#### EXERCISE GOAL
Your task is to copy the lines of the data below from the line holding "This screenshot has height=980, width=1096." through the line holding "Task: Open the Участники participants panel", inclusive, exactly and with nothing added.

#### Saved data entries
◇ ◇ ◇ ◇

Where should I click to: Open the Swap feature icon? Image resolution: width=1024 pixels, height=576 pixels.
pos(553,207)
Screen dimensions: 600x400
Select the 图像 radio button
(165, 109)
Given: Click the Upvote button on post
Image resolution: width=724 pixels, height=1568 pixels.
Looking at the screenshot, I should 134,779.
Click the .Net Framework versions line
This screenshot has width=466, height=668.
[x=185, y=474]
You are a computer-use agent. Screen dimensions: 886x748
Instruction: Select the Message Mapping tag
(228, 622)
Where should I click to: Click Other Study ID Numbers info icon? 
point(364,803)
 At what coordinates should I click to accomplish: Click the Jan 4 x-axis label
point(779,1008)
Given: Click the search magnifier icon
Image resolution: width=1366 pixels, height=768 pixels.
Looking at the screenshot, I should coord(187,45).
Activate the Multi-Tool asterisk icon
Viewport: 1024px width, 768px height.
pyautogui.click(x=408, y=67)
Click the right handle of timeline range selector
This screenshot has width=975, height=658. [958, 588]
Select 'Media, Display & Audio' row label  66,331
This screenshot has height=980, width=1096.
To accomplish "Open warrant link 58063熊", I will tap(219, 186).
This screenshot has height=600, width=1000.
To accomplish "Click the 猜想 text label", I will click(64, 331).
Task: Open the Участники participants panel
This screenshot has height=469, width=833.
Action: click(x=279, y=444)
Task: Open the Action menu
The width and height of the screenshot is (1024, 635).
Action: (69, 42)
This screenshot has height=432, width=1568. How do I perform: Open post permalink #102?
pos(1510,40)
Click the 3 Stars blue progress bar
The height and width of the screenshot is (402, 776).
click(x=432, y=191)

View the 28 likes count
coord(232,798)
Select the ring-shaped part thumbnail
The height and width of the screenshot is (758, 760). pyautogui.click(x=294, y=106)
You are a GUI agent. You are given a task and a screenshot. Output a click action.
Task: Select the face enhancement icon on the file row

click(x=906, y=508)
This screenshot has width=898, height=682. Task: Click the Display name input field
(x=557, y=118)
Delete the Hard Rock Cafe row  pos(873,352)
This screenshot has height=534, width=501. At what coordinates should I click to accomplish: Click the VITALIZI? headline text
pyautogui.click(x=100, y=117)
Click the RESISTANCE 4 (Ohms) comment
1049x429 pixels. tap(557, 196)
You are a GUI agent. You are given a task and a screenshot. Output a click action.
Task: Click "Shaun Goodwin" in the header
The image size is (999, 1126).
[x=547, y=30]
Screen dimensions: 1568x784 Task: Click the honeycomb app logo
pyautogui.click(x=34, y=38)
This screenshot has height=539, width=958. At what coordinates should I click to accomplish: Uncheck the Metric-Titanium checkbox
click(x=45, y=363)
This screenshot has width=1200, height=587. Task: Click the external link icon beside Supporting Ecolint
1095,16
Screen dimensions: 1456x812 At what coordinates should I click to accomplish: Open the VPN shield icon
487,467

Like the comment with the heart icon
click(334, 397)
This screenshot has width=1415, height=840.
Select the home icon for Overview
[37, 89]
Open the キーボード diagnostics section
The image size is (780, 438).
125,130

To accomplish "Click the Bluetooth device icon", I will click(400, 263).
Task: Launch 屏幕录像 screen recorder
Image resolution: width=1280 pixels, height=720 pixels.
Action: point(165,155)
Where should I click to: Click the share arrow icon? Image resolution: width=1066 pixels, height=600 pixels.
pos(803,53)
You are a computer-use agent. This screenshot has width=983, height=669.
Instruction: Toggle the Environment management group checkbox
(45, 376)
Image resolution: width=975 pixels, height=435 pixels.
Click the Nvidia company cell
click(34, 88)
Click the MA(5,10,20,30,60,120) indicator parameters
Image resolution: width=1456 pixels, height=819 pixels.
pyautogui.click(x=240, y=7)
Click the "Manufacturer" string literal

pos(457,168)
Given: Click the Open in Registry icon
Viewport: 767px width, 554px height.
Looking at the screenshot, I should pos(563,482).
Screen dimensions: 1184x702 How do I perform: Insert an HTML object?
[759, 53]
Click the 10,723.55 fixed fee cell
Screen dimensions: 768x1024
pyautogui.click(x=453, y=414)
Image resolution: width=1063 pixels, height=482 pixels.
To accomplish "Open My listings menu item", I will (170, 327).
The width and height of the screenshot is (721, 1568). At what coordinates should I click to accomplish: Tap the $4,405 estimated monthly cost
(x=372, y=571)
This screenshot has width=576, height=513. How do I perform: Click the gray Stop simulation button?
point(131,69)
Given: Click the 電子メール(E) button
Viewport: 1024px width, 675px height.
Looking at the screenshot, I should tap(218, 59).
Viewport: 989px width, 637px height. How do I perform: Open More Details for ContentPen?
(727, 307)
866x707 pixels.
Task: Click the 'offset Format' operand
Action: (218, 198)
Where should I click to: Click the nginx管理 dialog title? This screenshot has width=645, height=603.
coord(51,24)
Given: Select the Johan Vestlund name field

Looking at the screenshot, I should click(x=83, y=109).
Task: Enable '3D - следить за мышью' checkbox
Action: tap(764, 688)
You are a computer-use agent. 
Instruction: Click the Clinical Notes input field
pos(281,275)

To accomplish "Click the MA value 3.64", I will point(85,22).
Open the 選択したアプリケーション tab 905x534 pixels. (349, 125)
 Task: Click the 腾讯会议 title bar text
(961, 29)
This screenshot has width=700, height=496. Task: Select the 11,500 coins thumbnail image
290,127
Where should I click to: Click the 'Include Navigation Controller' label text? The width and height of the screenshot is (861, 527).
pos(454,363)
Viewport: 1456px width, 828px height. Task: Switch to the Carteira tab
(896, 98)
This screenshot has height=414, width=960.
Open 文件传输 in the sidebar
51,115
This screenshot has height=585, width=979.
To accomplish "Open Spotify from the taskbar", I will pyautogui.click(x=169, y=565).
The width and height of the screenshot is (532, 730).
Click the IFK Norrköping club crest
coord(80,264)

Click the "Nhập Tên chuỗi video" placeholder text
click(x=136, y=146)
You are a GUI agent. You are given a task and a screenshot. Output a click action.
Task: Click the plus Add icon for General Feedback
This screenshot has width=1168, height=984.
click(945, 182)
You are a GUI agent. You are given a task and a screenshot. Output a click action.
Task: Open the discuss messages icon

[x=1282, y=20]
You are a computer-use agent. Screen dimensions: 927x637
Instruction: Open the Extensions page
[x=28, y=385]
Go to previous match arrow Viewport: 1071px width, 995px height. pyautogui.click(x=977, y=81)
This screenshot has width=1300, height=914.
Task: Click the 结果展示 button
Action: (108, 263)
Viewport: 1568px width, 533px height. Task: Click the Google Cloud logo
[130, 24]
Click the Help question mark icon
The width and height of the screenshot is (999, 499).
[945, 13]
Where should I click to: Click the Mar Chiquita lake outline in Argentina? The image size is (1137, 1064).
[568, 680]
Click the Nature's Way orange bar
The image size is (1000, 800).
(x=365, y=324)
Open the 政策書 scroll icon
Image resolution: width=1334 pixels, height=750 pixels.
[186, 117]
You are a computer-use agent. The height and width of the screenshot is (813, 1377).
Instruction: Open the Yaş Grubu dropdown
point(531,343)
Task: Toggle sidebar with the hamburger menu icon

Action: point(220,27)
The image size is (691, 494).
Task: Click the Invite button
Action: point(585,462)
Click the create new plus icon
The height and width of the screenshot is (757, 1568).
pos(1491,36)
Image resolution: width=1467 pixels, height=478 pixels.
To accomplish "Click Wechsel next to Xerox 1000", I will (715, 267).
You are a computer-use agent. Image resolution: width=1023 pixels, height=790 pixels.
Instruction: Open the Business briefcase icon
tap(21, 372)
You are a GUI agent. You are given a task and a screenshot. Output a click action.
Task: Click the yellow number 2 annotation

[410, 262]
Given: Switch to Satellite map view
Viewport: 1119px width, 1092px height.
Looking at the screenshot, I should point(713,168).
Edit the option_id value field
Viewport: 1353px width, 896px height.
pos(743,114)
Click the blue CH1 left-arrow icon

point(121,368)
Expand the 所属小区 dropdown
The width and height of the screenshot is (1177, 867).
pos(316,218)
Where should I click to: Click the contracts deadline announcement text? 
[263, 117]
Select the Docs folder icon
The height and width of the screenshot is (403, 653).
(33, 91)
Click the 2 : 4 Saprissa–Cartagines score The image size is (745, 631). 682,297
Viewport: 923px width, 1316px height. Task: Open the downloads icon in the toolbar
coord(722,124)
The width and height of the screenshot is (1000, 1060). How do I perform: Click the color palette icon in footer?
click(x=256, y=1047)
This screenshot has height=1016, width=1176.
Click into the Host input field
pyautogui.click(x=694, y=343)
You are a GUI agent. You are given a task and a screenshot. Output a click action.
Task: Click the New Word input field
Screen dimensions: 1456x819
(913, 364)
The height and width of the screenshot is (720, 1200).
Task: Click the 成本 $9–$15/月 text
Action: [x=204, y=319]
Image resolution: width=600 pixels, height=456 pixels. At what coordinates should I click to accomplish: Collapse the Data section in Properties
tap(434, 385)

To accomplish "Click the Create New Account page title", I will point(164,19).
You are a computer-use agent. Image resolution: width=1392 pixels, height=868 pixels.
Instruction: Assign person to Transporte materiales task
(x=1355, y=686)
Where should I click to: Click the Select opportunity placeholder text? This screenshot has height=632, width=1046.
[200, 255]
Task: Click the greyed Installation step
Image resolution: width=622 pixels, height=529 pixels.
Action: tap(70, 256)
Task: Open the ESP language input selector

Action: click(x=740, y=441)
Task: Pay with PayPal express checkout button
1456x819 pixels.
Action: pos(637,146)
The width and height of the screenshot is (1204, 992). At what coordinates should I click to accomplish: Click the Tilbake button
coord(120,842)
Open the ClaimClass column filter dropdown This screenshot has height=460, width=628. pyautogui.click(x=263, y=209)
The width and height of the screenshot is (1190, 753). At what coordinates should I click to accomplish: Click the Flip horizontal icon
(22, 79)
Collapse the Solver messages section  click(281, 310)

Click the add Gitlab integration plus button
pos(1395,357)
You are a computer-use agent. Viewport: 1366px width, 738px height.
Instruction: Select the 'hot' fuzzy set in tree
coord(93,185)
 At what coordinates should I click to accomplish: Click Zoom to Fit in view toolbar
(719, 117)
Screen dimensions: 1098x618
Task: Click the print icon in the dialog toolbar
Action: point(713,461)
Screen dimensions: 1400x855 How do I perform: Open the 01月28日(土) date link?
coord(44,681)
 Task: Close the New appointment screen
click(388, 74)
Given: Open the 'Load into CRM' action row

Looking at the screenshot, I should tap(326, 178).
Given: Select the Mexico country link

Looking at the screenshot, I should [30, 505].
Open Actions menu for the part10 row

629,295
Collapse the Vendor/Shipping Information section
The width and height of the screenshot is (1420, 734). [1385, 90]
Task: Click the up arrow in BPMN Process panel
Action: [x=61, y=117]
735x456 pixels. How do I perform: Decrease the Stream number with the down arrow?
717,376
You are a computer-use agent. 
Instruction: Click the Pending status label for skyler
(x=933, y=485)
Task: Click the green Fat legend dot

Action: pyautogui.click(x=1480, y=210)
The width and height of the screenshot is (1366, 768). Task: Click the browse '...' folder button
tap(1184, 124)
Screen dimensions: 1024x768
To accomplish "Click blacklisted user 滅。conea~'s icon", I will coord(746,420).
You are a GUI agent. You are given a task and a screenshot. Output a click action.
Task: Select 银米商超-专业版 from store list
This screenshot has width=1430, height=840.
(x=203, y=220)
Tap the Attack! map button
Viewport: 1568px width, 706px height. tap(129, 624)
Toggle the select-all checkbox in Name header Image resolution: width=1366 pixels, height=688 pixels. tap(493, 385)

◇ ◇ ◇ ◇

#### SOLUTION FOR THIS TASK
This screenshot has height=980, width=1096.
To accomplish "Open warrant link 58063熊", I will tap(219, 186).
This screenshot has height=600, width=1000.
To accomplish "Click the 猜想 text label", I will click(64, 331).
Task: Open the Участники participants panel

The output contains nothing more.